Re: A simpler way to define and use Java cross-language transforms

Posted by Chamikara Jayalath <ch...@google.com>.
On Tue, Aug 17, 2021 at 2:04 PM Robert Bradshaw <ro...@google.com> wrote:

> On Tue, Aug 17, 2021 at 1:40 PM Luke Cwik <lc...@google.com> wrote:
> >
> > On Tue, Aug 17, 2021 at 1:28 PM Chamikara Jayalath <ch...@google.com>
> wrote:
> >>
> >> On Tue, Aug 17, 2021 at 1:01 PM Luke Cwik <lc...@google.com> wrote:
> >>>
> >>> Finally, this solution does break the abstraction of "hey I want to
> execute BigQuery read with these parameters" since the current proposal is
> about how to construct such a transform via some method calls. I believe
> this will expose more sharp edges around pipeline author and expansion
> service versioning issues and places the onus onto the pipeline author or
> expansion service to not break anything.
> >>
> >> It does support instantiating a transform using constructor parameters
> or a constructor method with parameters, and builder methods. For example,
> BigQueryIO.readTableRows().from(String tableSpec), where  "BigQueryIO" is
> the class name, "readTableRows" is the constructor method, and "from(String
> tableSpec)" is a builder method. Did I miss any common pattern in addition
> to this ?
> >
> > The issue isn't that you support building a BigQueryIO transform for
> reading, it is that the way that the proto defines the XLang transform is
> coupled directly to the code in how the transform is built. For example if
> someone wanted to create a C++ or Python  version of the expansion service
> then that someone would need to translate the Java code directly with all
> of its methods. The alternative is that every XLang transform has a
> specification and there is a specification to transform adapter that sits
> between the specification and the implementation of how that transform is
> constructed. This level of indirection provides a lot of value related to
> renames of fields/methods, versioning, implementations in other languages
> and security.
>
> I think this hits at the crux of the issue. There are two related, but
> not quite similar problems, that users may be trying to solve.
>
> (1) I am a Transform author, and want to make my transform available
> to users of all languages
> (2) I am a Transform user, and want to use a transform only available
> in language X.
>
> There is also the usecase of
>
> (3) I am a platform provider, and wish to provide alternative
> implementations of specific transforms.
>
> For (3), I think the solution is enriching more of our composites with
> URNs and payloads that logically describe their intent, which can be
> swapped out in the runner as an optimization phase, is the best way
> forward. This is tangential to external transform expansion (except,
> possibly, if the external definition is preserved and sufficient to be
> this logical description, though one would generally like to have all
> the same data whether it was called via the external expansion API or
> inline in the language itself.)
>
> Forcing people trying to do (2) have to solve (1), especially for a
> long tail of connectors, is what this proposal tries to solve. It also
> somewhat addresses (1), as the current mechanism for exposing these
> things is fairly verbose (e.g. a pipeline author provides one
> (hopefully carefully designed) API for Java, and then needs to provide
> another for "everyone else."
>
> (I'll also note that this API, while subject to change, is just as
> stable as the native API is for users of the native SDK.)
>
>
I think having correct abstractions in SDKs that use cross-language
transforms defined this way will make the experience more seamless for
remote SDK users.
Currently my plan is to introduce an abstraction (for example, in Python)
where the pipeline author will have to directly specify the class name,
builder methods, etc.
If the Java API changes, corresponding Python pipelines will have to change
(just like any Java pipelines that use the same transform API will have to
change). We have to make sure that we do not expose any private
constructors, private methods, etc. through the API (even though Java
reflection supports that) and we have to make sure that any invocation
errors propagated back to the pipeline SDK.

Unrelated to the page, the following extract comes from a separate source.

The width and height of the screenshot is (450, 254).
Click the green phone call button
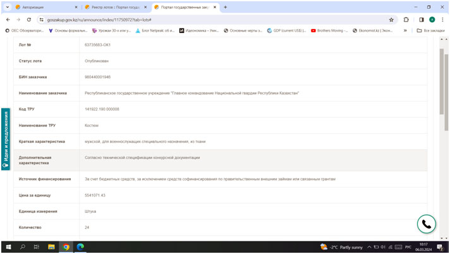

In the future, it might make sense to introduce a way to discover the API
of a transform via a RPC and add support for generating a stub class in
Python/Go side that mimics the updated Java transform.

Thanks,
Cham



>
> I will say that being able to define a PTransform as an identifier + a
> set of named parameters would be ideal for other reasons as well (e.g.
> GUI builders come to mind). The fact that Java encourages the builder
> pattern is what makes these manual bridges necessary. Another approach
> that would be interesting to take is if one could decorate a Java
> transform that follows the "conventional" builder pattern with an
> annotation that would make the identifier + properties to the
> appropriate constructor + setters automatically.
>
> - Robert
>

Re: A simpler way to define and use Java cross-language transforms

Posted by Robert Bradshaw <ro...@google.com>.
On Tue, Aug 17, 2021 at 1:40 PM Luke Cwik <lc...@google.com> wrote:
>
> On Tue, Aug 17, 2021 at 1:28 PM Chamikara Jayalath <ch...@google.com> wrote:
>>
>> On Tue, Aug 17, 2021 at 1:01 PM Luke Cwik <lc...@google.com> wrote:
>>>
>>> Finally, this solution does break the abstraction of "hey I want to execute BigQuery read with these parameters" since the current proposal is about how to construct such a transform via some method calls. I believe this will expose more sharp edges around pipeline author and expansion service versioning issues and places the onus onto the pipeline author or expansion service to not break anything.
>>
>> It does support instantiating a transform using constructor parameters or a constructor method with parameters, and builder methods. For example, BigQueryIO.readTableRows().from(String tableSpec), where  "BigQueryIO" is the class name, "readTableRows" is the constructor method, and "from(String tableSpec)" is a builder method. Did I miss any common pattern in addition to this ?
>
> The issue isn't that you support building a BigQueryIO transform for reading, it is that the way that the proto defines the XLang transform is coupled directly to the code in how the transform is built. For example if someone wanted to create a C++ or Python  version of the expansion service then that someone would need to translate the Java code directly with all of its methods. The alternative is that every XLang transform has a specification and there is a specification to transform adapter that sits between the specification and the implementation of how that transform is constructed. This level of indirection provides a lot of value related to renames of fields/methods, versioning, implementations in other languages and security.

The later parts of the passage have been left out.